Finance Director Natalie Saleh told the town council this week Berlin needed to begin planning ahead for capital projects. She says department heads are frustrated by the town’s inability to make necessary purchases related to water, sewer, stormwater and electric.

“We have to think about what needs to be done,” she said. “There has to be a plan in place as soon as possible … Right now, it’s just we’re hoping nothing breaks.”

Mayor Zack Tyndall and members of the town council met for a utility funds budget work session Monday. Tyndall said the budgets being reviewed for each of the funds was what had been presented to him by department heads aside from a reduction in cell phone allowances and no salary increases.

In the electric fund, Tyndall highlighted the need for a rate study, as the last was completed in 2013, but said the town could not afford it.

“We’ll be exploring the best ways to move forward with a rate study in FY 23,” he said.

He added a rate study was already underway for the water fund.

“With respect to the water and sewer fund, two of our major issues at this time continue to be accurately capturing and billing for use of service along with the tremendous amount of debt on the books within the sewer fund,” he said.

Town Administrator Jeff Fleetwood reminded the council utility funds are enterprise funds and operate like businesses.

“This is revenue driven, expense driven, based off what they do and what they produce,” he said.

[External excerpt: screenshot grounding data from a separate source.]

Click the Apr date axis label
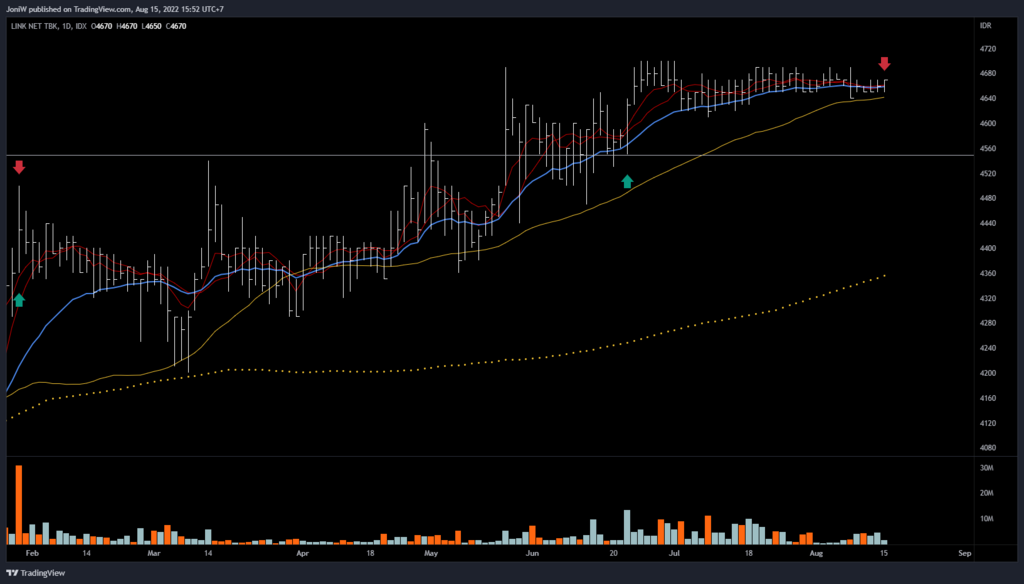Screen dimensions: 1024x584 click(x=301, y=552)
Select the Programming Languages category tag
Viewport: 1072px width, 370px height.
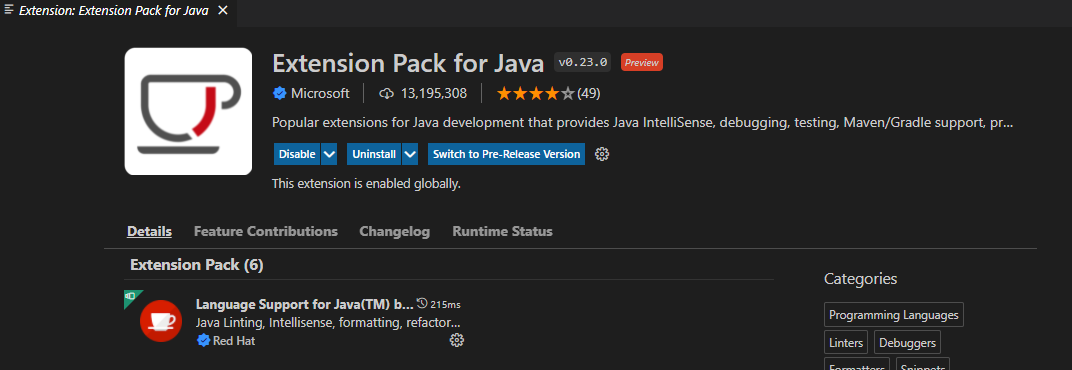click(x=894, y=315)
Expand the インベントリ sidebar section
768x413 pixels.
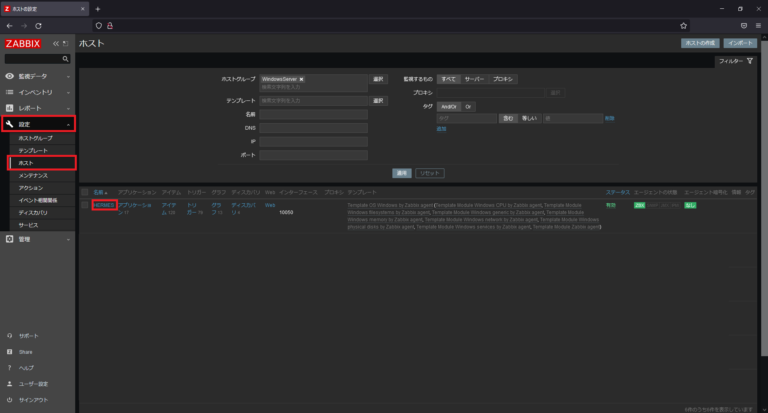tap(37, 92)
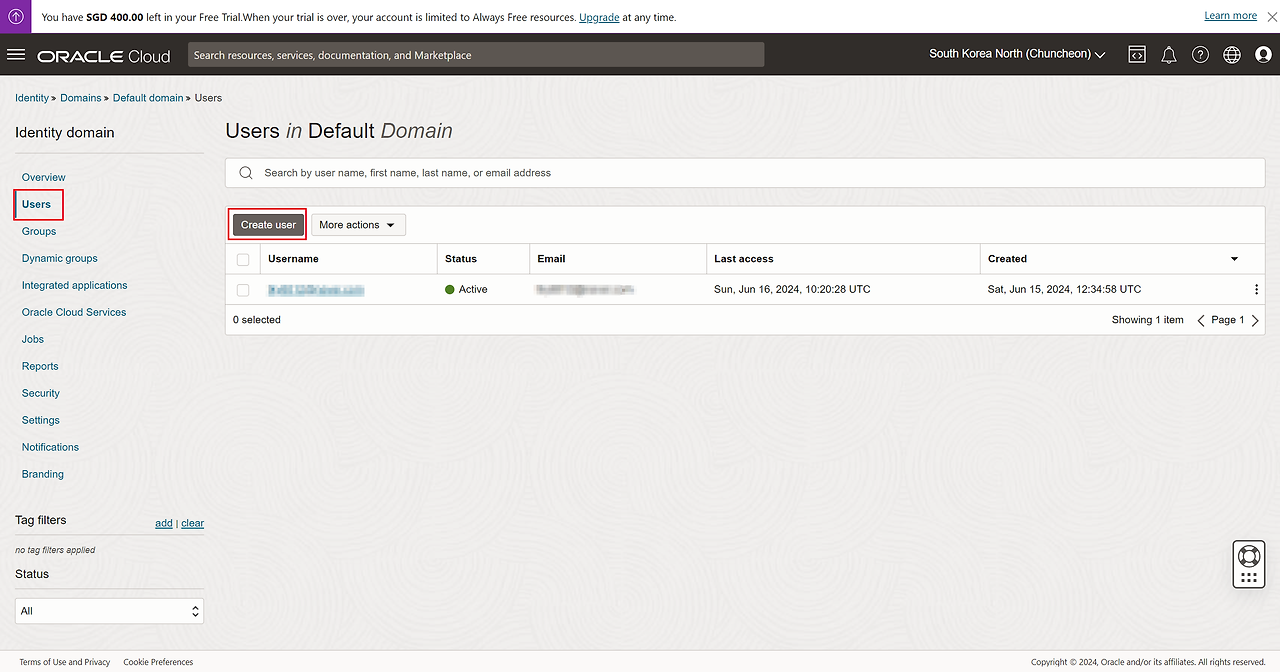Open the Status filter dropdown
Viewport: 1280px width, 672px height.
[x=109, y=611]
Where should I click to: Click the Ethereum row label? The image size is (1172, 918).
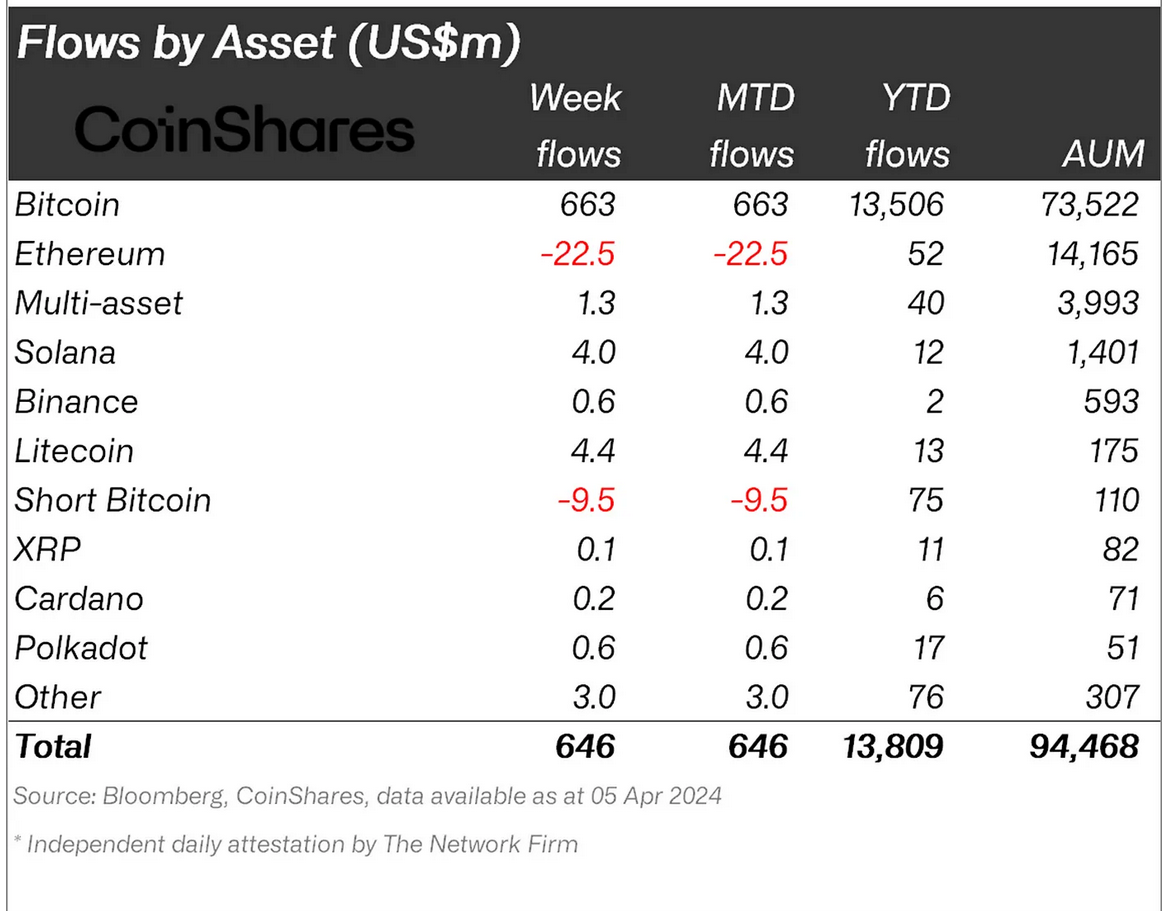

He reminded the council electric rates were regulated by the Public Service Commission. The proposed electric budget is $5.3 million, which represents a decrease of 2.5%. Purchase power costs are anticipated at $2.5 million.

Fleetwood said the proposed water fund budget was $938,000, essentially in line with what it was for the current fiscal year.  The sewer fund budget is proposed at $2.5 million, which is up 3% over the current year.

Saleh, following detailed presentations by department heads, stressed with its aging infrastructure the town needed to begin planning for capital projects.

“Right now, we’re talking about items we cannot do and have to have,” she said.

Though there was some talk of the potential $4 million in grant funding the town could receive through the American Rescue Plan, Tyndall said the town could not count on it now.

“Right now I think we need to budget with what we have,” he said.

The town’s budget, which can be viewed on the town website, is scheduled for a public hearing May 24.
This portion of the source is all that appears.